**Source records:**
^^^^
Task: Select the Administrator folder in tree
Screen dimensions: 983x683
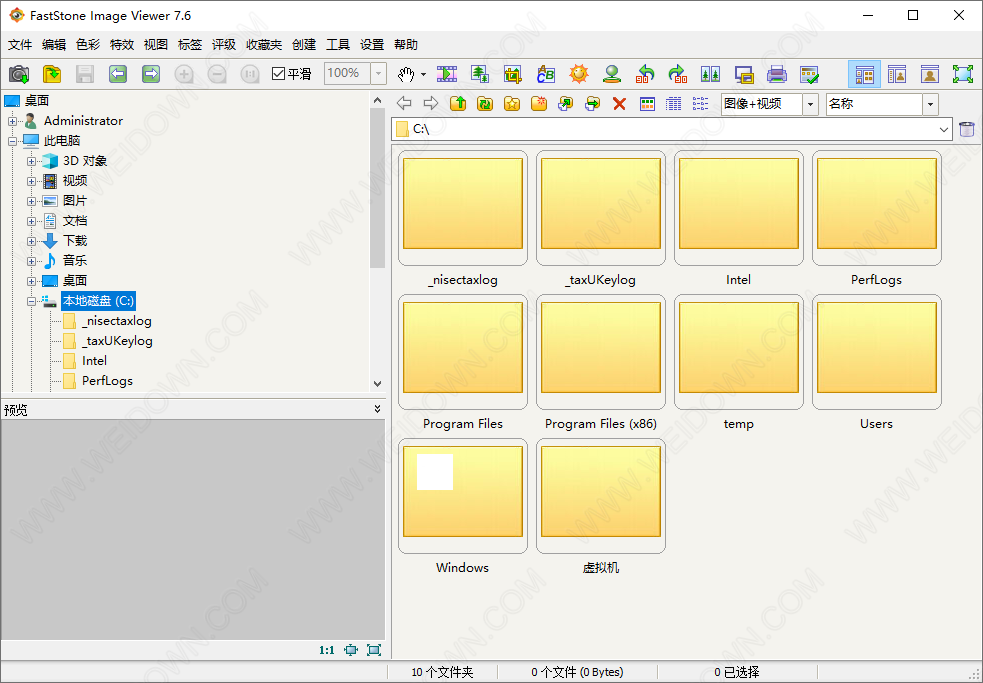Action: click(83, 121)
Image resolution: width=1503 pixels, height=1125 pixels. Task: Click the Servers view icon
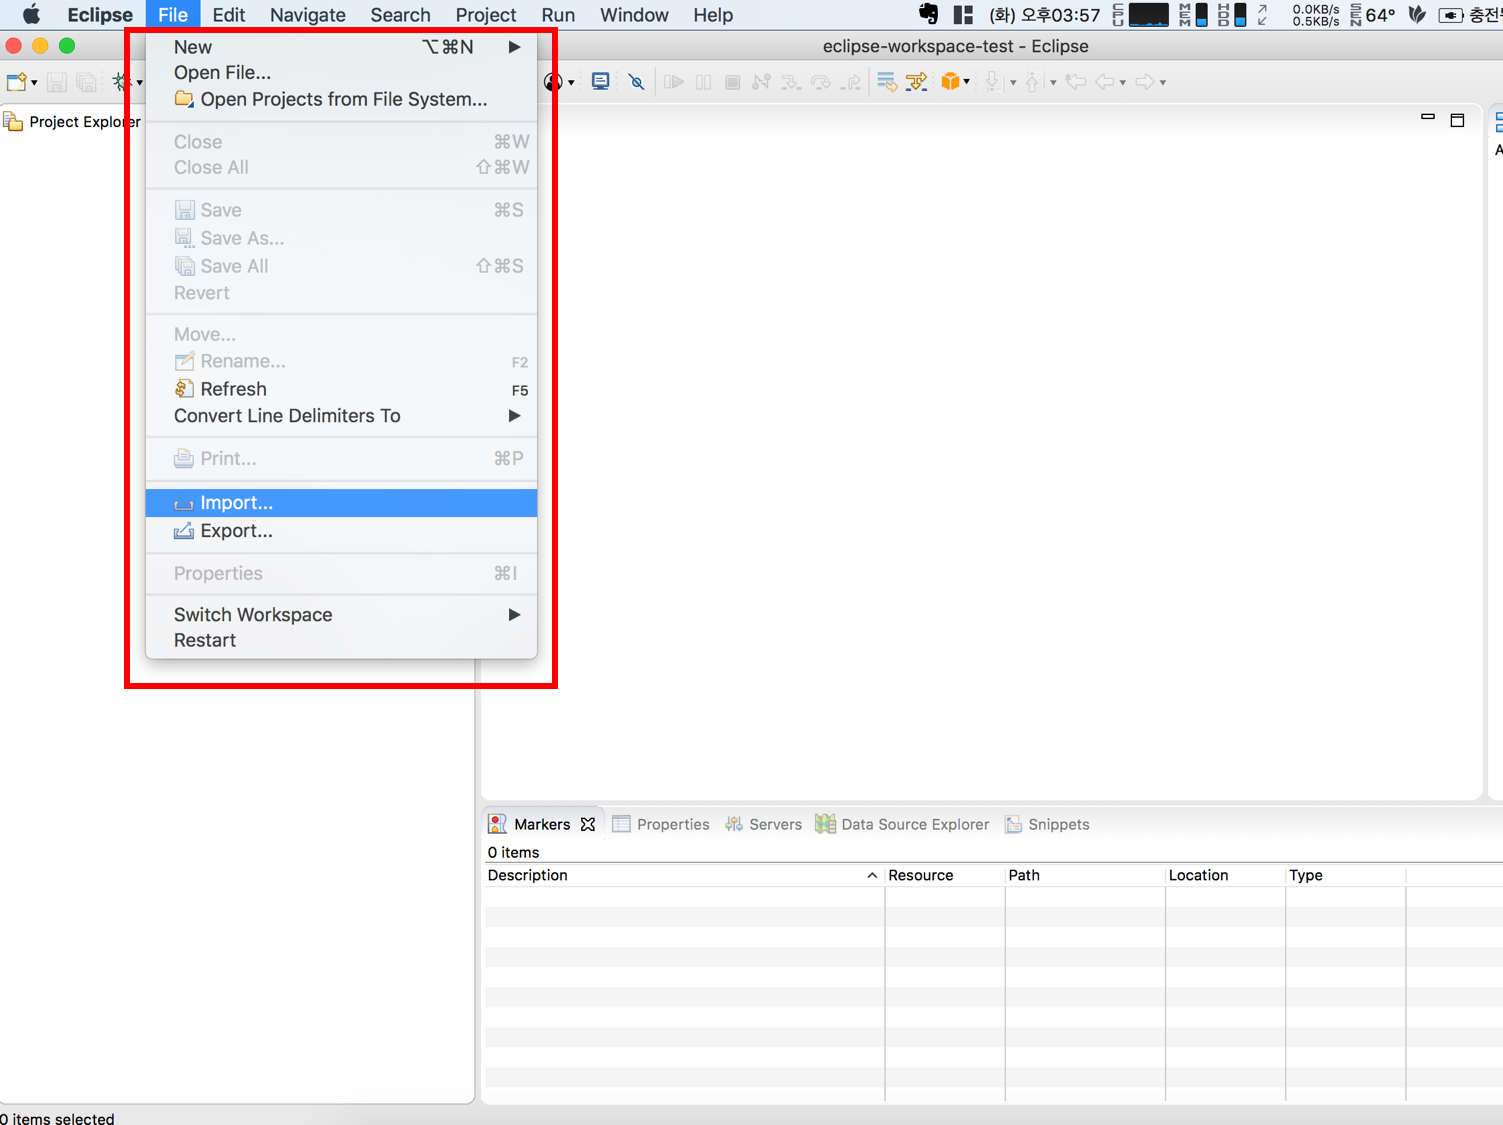[x=734, y=824]
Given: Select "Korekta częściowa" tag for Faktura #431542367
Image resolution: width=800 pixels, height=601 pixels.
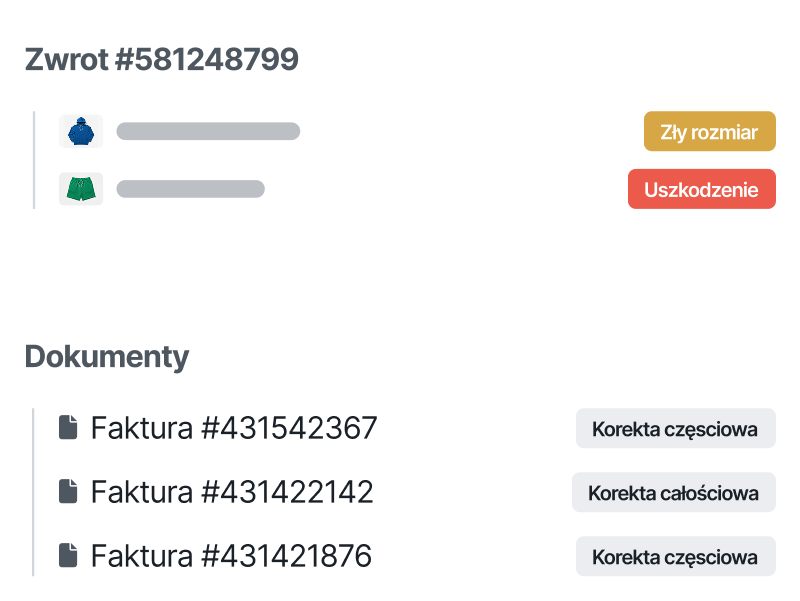Looking at the screenshot, I should point(675,429).
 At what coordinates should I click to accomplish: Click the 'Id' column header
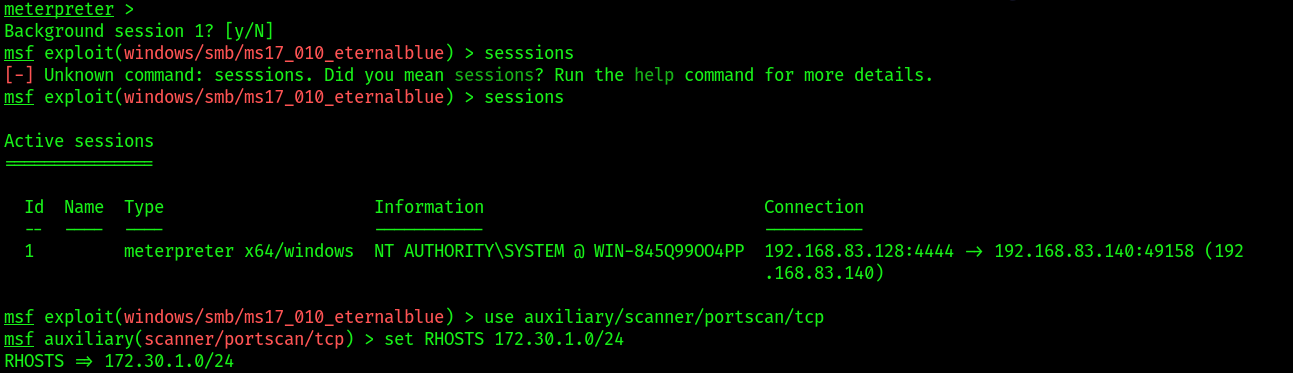click(34, 207)
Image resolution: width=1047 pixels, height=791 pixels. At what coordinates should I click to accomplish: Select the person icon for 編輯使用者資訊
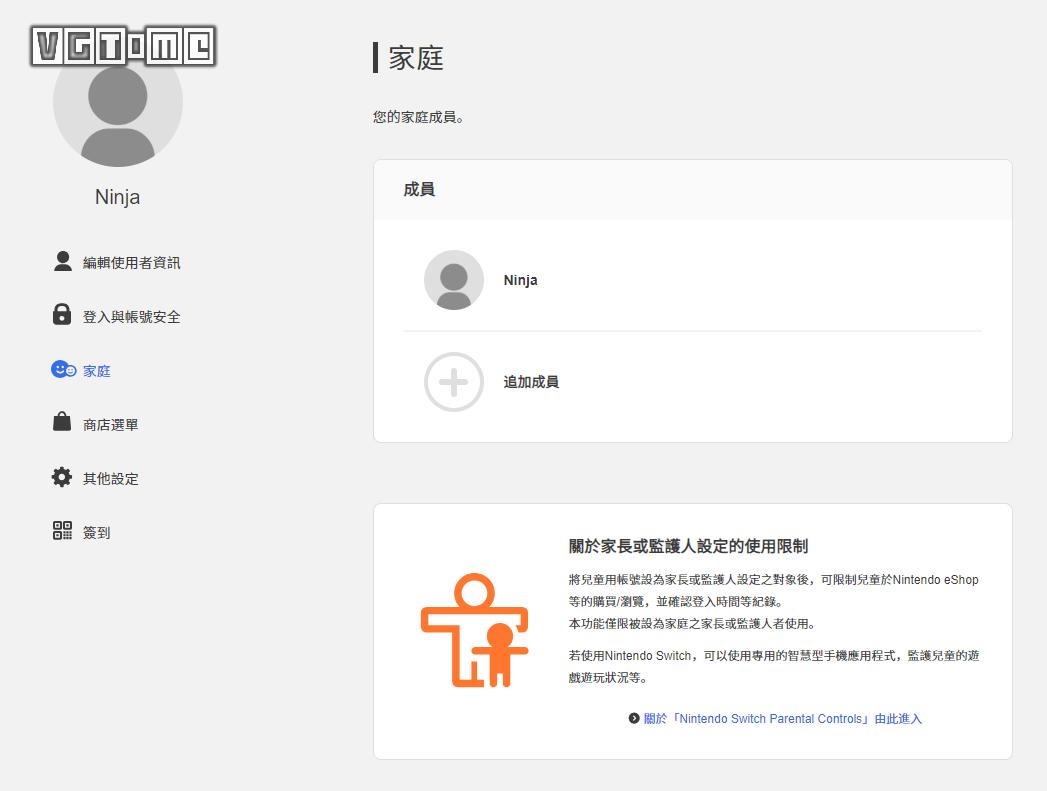click(x=60, y=261)
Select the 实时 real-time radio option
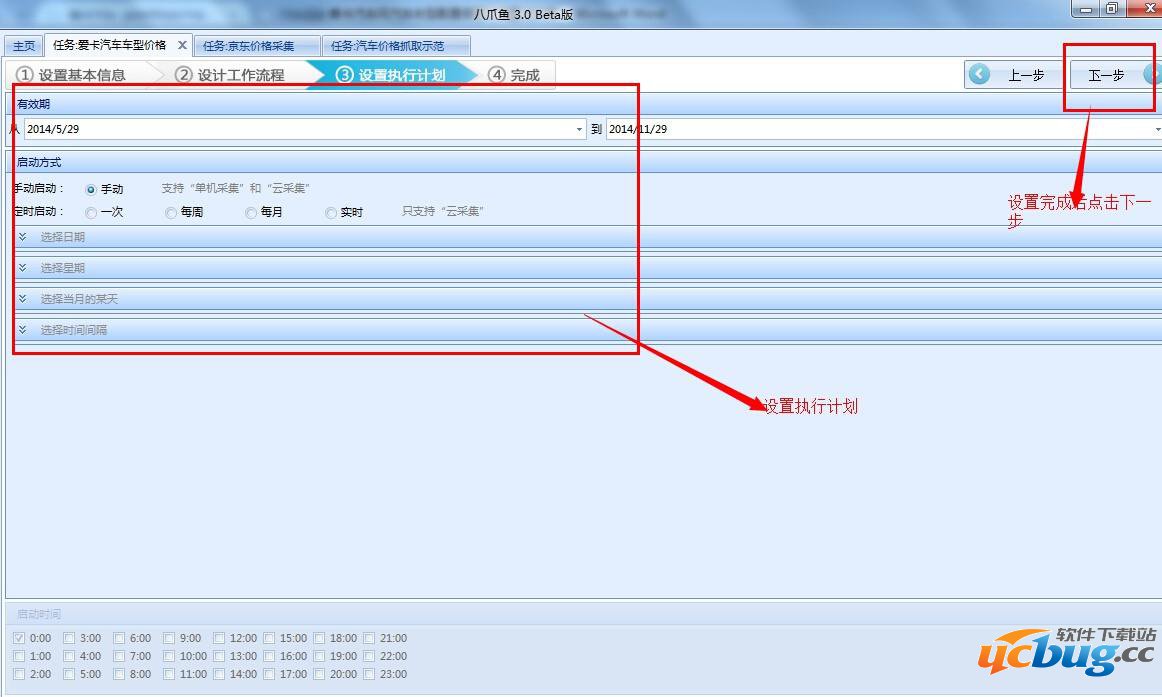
^^^^
**PROBLEM:** Retype these rows word for word, leaving out the pictures.

**RESULT OF THIS EXERCISE:**
Task: Select the Administrator folder in tree
Screen dimensions: 983x683
Action: click(83, 121)
Image resolution: width=1503 pixels, height=1125 pixels. Task: Click the Servers view icon
[x=734, y=824]
Given: Select "Korekta częściowa" tag for Faktura #431542367
Image resolution: width=800 pixels, height=601 pixels.
Looking at the screenshot, I should point(675,429).
 At what coordinates should I click to accomplish: Click the 'Id' column header
click(34, 207)
Image resolution: width=1047 pixels, height=791 pixels. At what coordinates should I click to accomplish: Select the person icon for 編輯使用者資訊
click(x=60, y=261)
Select the 实时 real-time radio option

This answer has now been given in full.